Tarefa proposta A. Formata os registos como CSV de duas colunas, enunciado e resposta, começando na linha que contém "Task: Refresh the" e terminando no fim dos registos, com ambos os extremos incluídos. Cada enunciado ocupa uma linha, cada campo vai entre aspas e as quebras de linha passam a espaços; deixa as imagens de fora.

Texto da página.
Significativamente, considera que muito “discurso” do crescimento sustentável não passa de “uma série de acções de publicidade e imagem” (§194).

Outro aspecto saliente é a ligação entre os problemas ambientais e a pobreza, pedindo-nos “para ouvir tanto o clamor da terra como o clamor dos pobres (§49).

No último capítulo, sobre educação e espiritualidade ecológicas, pretende que pensemos não apenas nos “terríveis fenómenos climáticos (…) mas também nas catástrofes resultantes de crises sociais” (§204). Propõe-nos um mundo com menos consumo, “encontrando satisfação nos encontros fraternos, no serviço, na frutificação dos próprios carismas, na música e na arte, no contacto com a natureza, na oração (§223).

Passando agora para um comentário mais pessoal, a igreja católica tem liderado um movimento de ecumenismo e o papa Francisco parece estar num boa posição para reforçar isto, o que poderá dar força e consequência internacional a este documento.

Até há pouco, as duas maiores economias do mundo, os EUA e a China, eram também as mais poluentes, as mais depredatórias do meio ambiente e as mais resistentes a tentativas de refrear esta atitude. Muito recentemente, a China, confrontada com graves crises de poluição, decretou um programa maciço de investimento em energia renovável. Esta encíclica, pelo impacto que possa vir a ter sobre as muito influentes igrejas americanas, pode finalmente converter este país a proteger a nossa “casa comum”. É aliás, infeliz constatar que os EUA, que se consideram “o” líder mundial, nesta matéria se comportem como o mais atrasado dos seguidores.

Material extraído.
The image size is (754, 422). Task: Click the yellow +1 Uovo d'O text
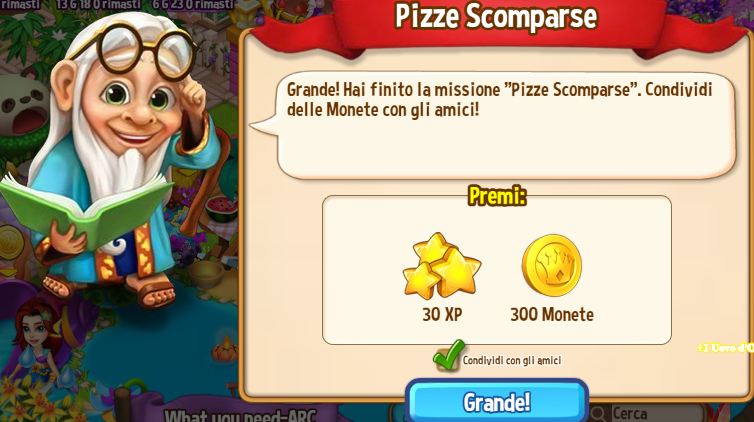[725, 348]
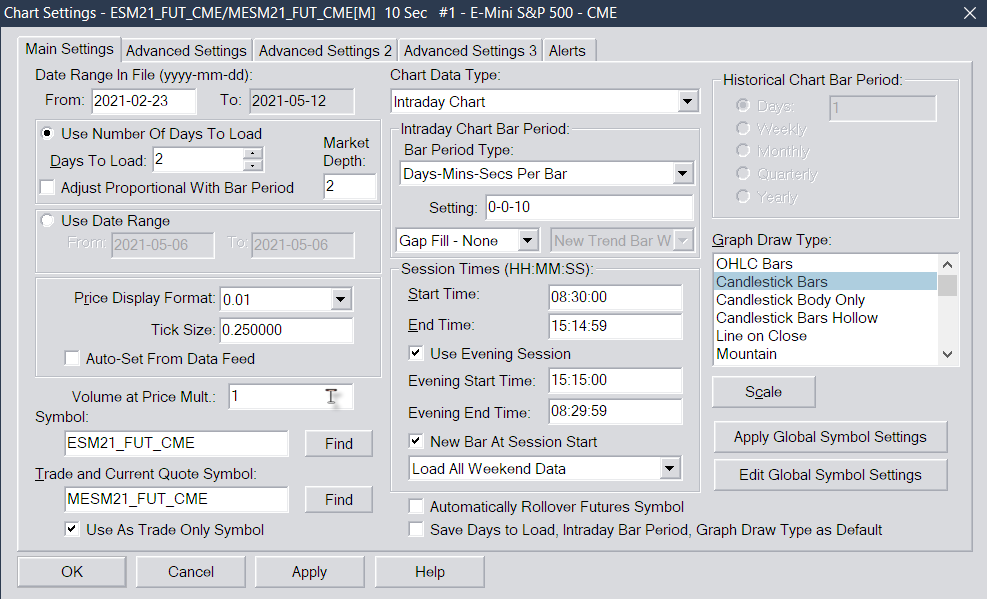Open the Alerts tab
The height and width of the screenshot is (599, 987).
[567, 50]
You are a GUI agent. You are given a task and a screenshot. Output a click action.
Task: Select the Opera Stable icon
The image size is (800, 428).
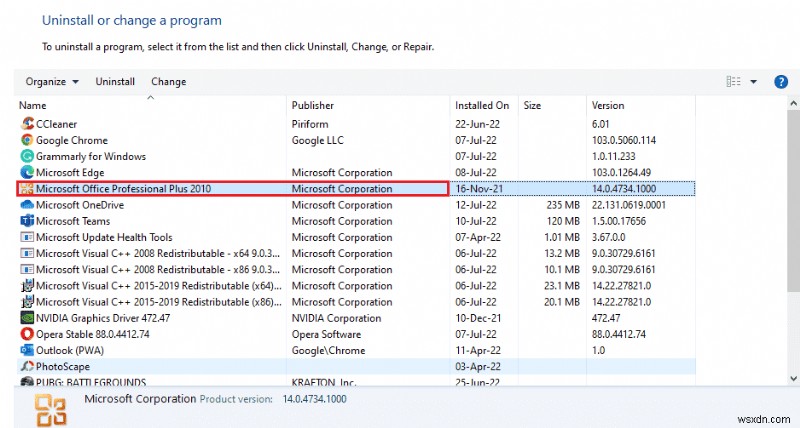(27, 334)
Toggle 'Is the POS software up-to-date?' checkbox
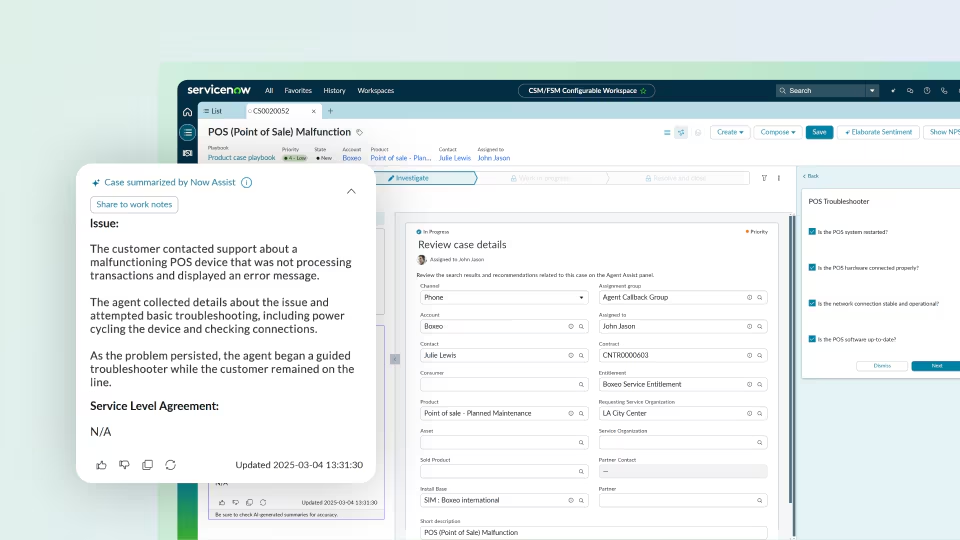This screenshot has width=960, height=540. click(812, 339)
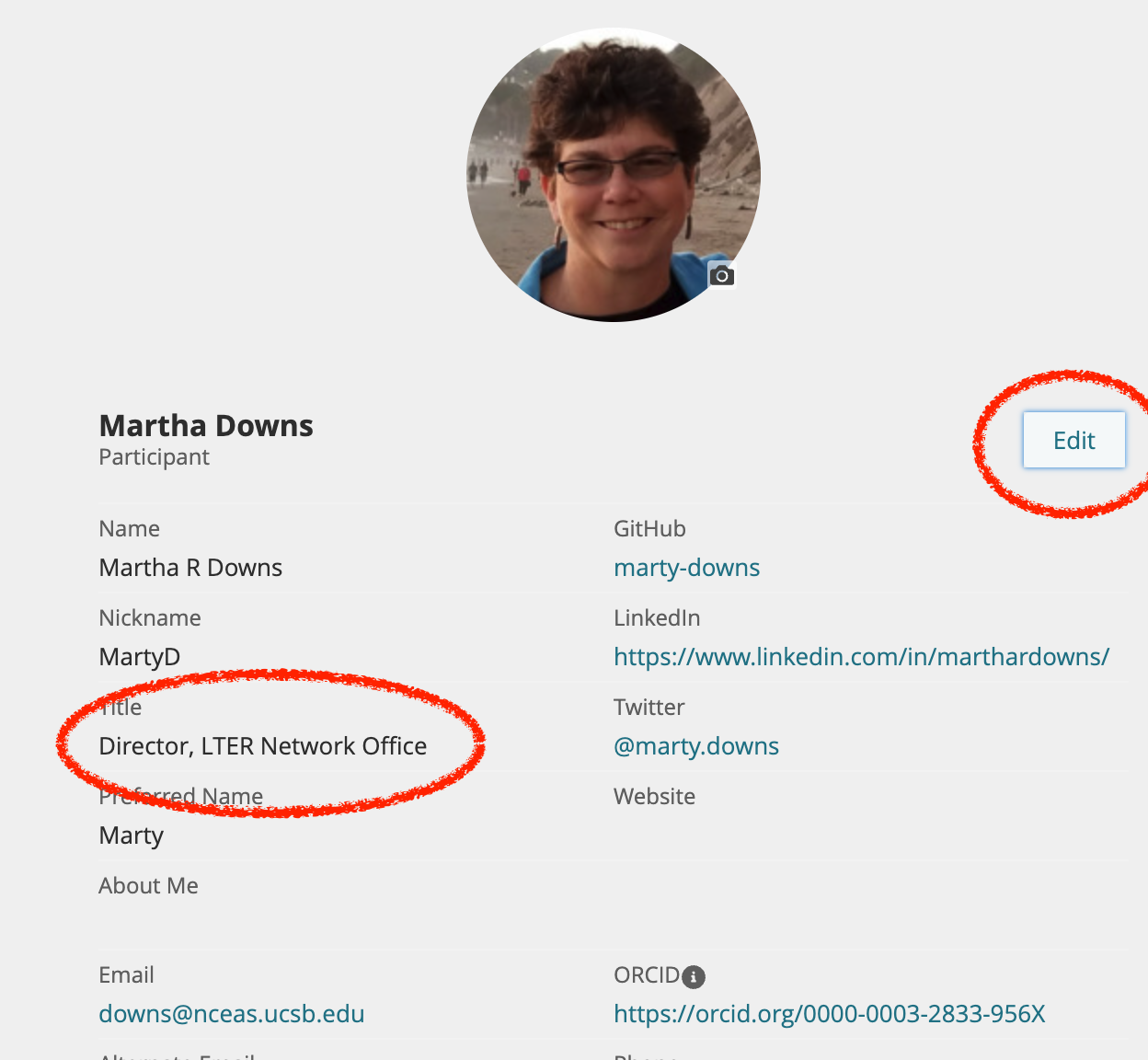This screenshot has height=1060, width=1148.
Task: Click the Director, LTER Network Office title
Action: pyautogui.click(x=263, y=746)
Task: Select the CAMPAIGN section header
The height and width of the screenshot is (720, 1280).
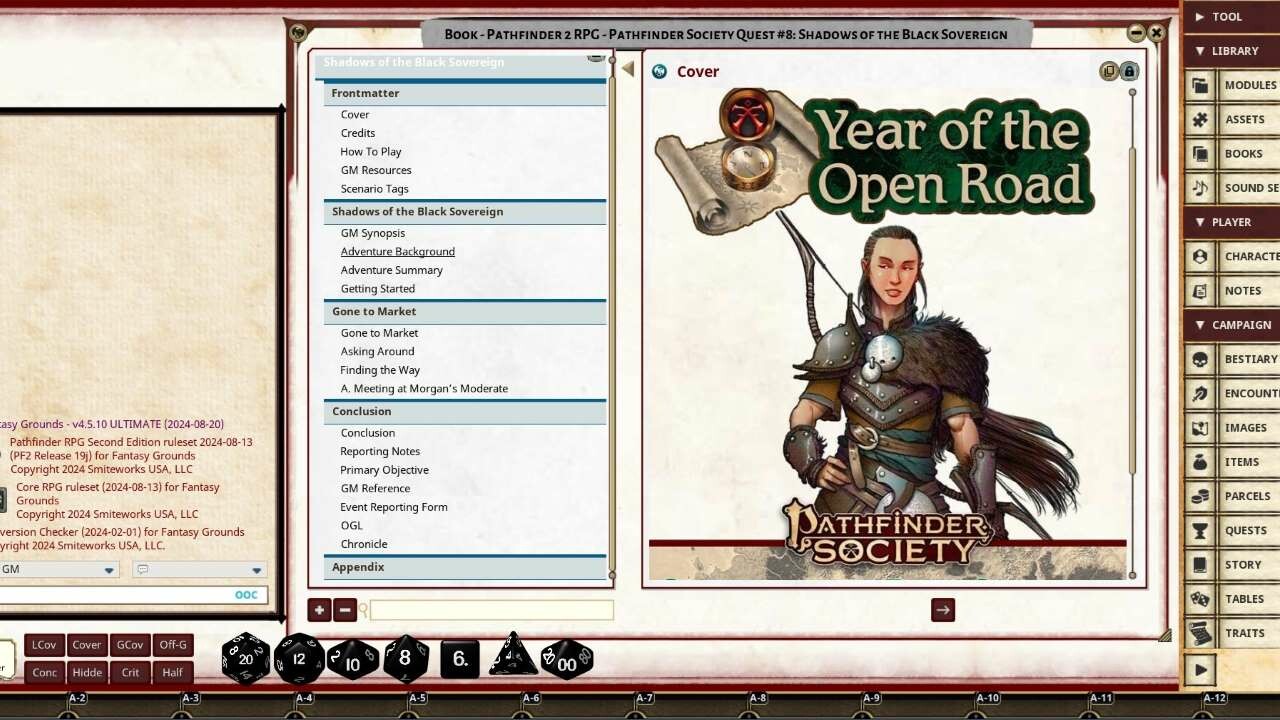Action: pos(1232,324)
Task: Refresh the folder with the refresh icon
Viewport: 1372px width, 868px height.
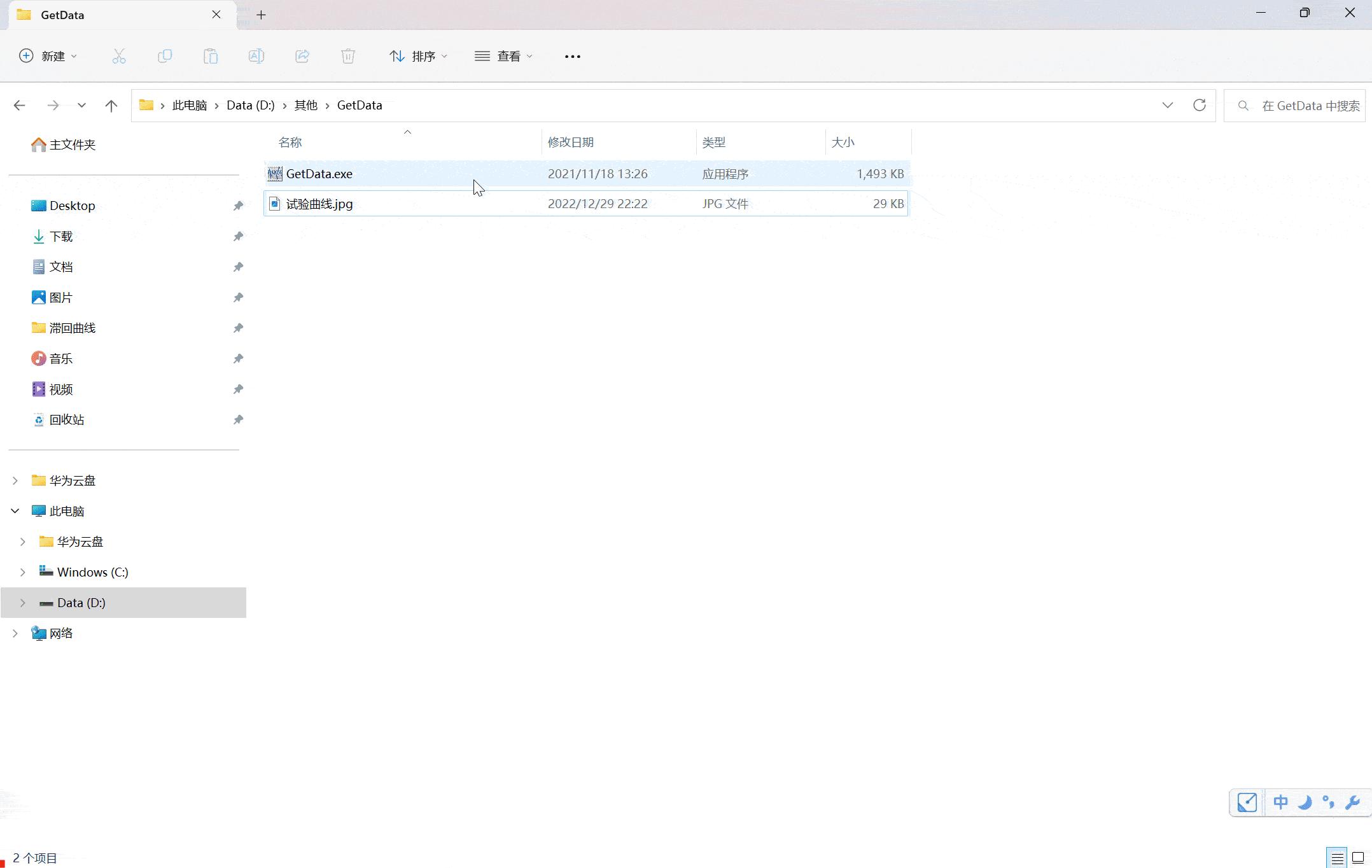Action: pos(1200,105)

Tarefa proposta B. Transcreve do texto sobre a encíclica o trecho que começa nas palavras "No último capítulo, sobre" e termina depois de "a este documento.".

Resposta completa A.
enunciado,resposta
"Task: Refresh the folder with the refresh icon Viewport: 1372px width, 868px height.","Action: pos(1200,105)"

Resposta completa B.
No último capítulo, sobre educação e espiritualidade ecológicas, pretende que pensemos não apenas nos “terríveis fenómenos climáticos (…) mas também nas catástrofes resultantes de crises sociais” (§204). Propõe-nos um mundo com menos consumo, “encontrando satisfação nos encontros fraternos, no serviço, na frutificação dos próprios carismas, na música e na arte, no contacto com a natureza, na oração (§223).

Passando agora para um comentário mais pessoal, a igreja católica tem liderado um movimento de ecumenismo e o papa Francisco parece estar num boa posição para reforçar isto, o que poderá dar força e consequência internacional a este documento.